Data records
- - - - -
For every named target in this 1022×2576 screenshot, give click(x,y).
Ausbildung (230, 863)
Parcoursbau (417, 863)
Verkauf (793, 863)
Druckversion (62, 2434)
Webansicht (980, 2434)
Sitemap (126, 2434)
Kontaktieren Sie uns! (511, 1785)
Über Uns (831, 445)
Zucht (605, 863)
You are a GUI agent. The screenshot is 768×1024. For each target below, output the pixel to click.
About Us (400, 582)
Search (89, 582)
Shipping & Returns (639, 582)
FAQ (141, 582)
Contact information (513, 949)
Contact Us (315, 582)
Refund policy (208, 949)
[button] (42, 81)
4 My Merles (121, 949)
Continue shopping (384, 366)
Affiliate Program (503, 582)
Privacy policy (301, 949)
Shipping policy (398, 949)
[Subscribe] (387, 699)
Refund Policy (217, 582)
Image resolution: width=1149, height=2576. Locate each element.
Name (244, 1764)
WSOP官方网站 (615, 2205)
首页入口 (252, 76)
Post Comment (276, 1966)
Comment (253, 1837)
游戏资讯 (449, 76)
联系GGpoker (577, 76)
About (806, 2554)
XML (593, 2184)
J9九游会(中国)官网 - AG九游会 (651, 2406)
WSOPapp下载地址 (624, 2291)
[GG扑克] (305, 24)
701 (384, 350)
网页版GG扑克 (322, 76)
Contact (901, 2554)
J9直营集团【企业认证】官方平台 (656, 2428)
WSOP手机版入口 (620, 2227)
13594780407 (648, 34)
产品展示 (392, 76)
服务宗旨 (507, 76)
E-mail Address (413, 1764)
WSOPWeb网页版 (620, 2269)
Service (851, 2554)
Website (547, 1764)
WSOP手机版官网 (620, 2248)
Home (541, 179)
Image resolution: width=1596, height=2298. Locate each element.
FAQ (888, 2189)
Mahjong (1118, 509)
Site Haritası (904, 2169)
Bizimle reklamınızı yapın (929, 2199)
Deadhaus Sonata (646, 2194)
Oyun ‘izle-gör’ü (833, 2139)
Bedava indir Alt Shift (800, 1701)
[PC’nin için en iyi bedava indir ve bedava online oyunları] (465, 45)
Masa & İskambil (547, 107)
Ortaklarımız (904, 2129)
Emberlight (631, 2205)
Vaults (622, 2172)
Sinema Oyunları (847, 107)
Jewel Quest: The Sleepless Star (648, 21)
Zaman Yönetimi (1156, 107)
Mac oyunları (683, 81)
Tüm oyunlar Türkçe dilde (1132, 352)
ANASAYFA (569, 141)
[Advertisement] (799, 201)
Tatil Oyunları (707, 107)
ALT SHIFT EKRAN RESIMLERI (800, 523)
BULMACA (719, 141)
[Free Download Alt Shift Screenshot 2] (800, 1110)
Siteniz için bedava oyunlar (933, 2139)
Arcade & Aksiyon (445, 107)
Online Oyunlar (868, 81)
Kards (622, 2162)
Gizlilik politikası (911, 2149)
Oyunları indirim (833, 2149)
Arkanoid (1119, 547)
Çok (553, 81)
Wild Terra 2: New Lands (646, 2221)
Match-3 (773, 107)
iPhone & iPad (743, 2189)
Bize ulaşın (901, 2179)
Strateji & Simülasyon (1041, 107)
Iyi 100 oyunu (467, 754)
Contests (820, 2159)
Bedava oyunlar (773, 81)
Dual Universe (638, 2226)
- - - - -
Task statement —
Search the lines above for the string "element" and copy each line that has it.

Response to the task —
Image resolution: width=1149, height=2576. Locate each element.
Image resolution: width=1596, height=2298. Locate each element.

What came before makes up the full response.